THE key word used in the indictments against Dundas is “gradual”. But he had to try to steer the bill through a parliament overloaded with vested financial interests rooted in the status quo. And the watered-down act of 1807 only prohibited the future TRADE in slaves within the empire, not the existing practice. The entire business was not ABOLISHED until 1833 (20 years after Dundas had left politics). In the interval the law was widely flouted and thousands more slaves were transported. Gradualism indeed!
So beware as ever the dangers of scapegoating. There were many, many, others far more culpable.
Take an example close to home: for we Scots were up to our oxters in this outrage.
In King Street in Leith there is a wee plaque registering the site as the birthplace of John Gladstone(s) and noting that his son, William Ewart, became prime minister four times. John’s family were successful ship chandlers but with his father’s blessing in 1787 John moved to Liverpool, the then foremost port dealing in sugar and slavery. He was enormously successful. At the time of abolition he was the biggest individual slave owner in the Caribbean but particularly Jamaica (hence the preponderance of Scottish surnames there).
The 1833 legislation was only enabled by the passing of the Slave Compensation Act, which accepted that slaves were assets. It put a price on every head according to their labouring capacities. John Gladstone was the biggest single beneficiary but there were hundreds of claimants.

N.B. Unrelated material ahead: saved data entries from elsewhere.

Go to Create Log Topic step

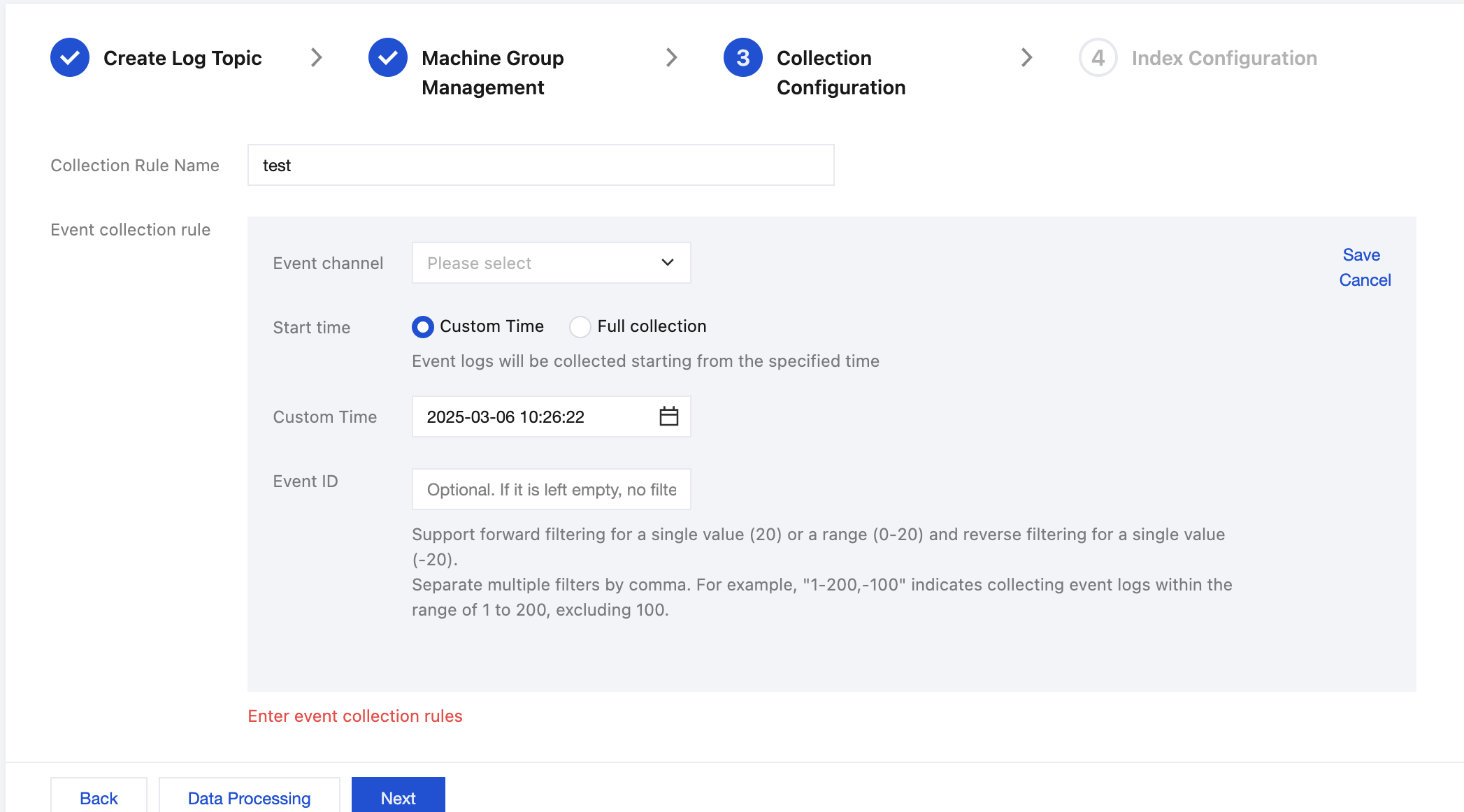tap(182, 58)
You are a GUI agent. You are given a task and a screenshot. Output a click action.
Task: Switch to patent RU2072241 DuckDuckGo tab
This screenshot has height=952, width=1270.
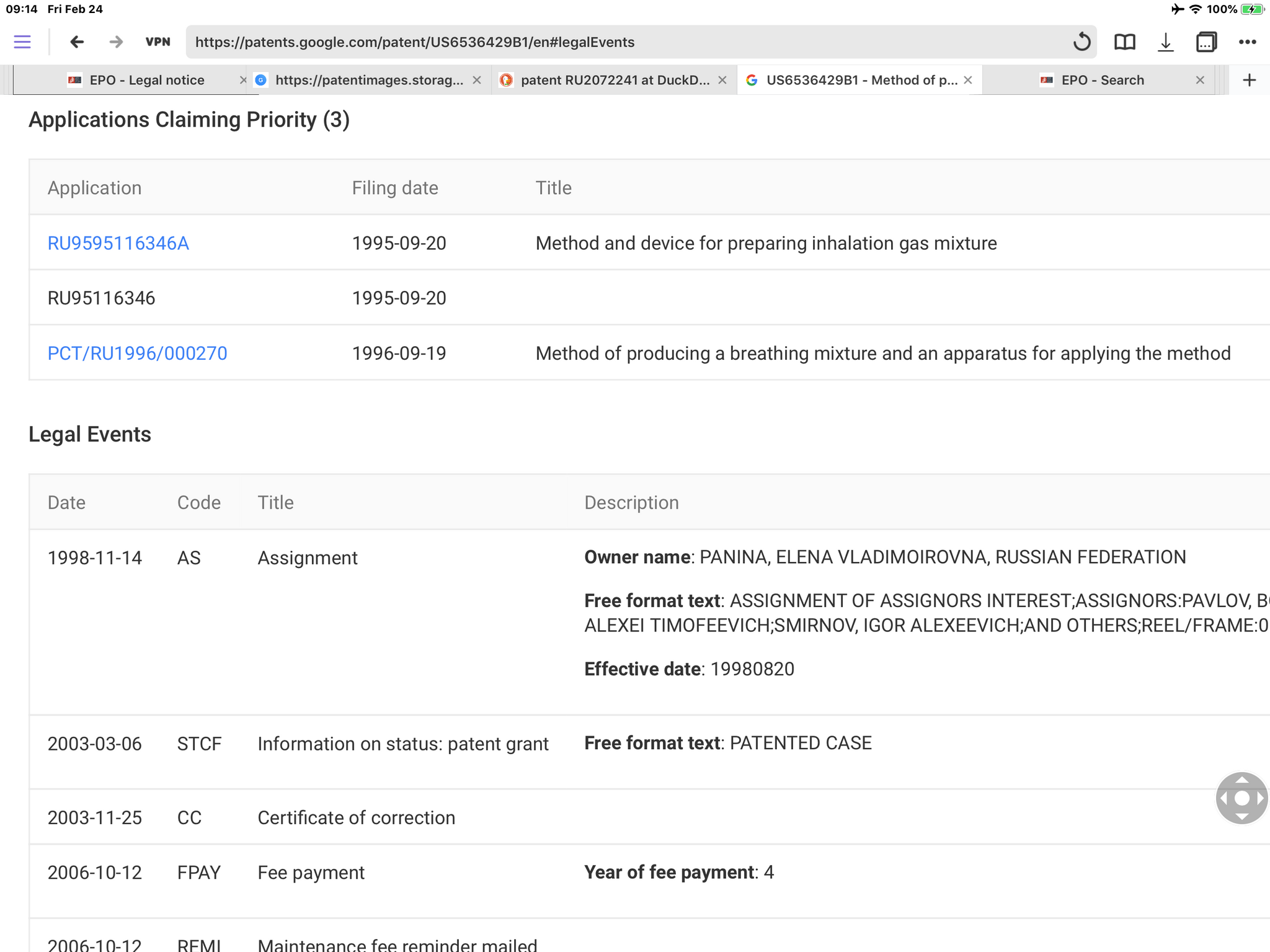(x=614, y=80)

So huge was the total outlay (exceeding that of the recent banking crisis) that the government had to raise the money by loans from private banks such as the Rothschilds. It was only expunged from the national debt in 2015.
So while the principle of emancipation eventually prevailed, it entailed bribery on a grand scale. Leading up to 1833, William Ewart had become an MP and is on record as a foremost proponent of the case for compensation.
But the slave owners were not sated. They then began to recruit “indentured servants” from India and the East Indies (hence many of the surnames in Trinidad and Guyana). They were hardly better treated and still in effect forced labour. This continued for several decades. Now there’s gradual for you! Should that plaque be removed?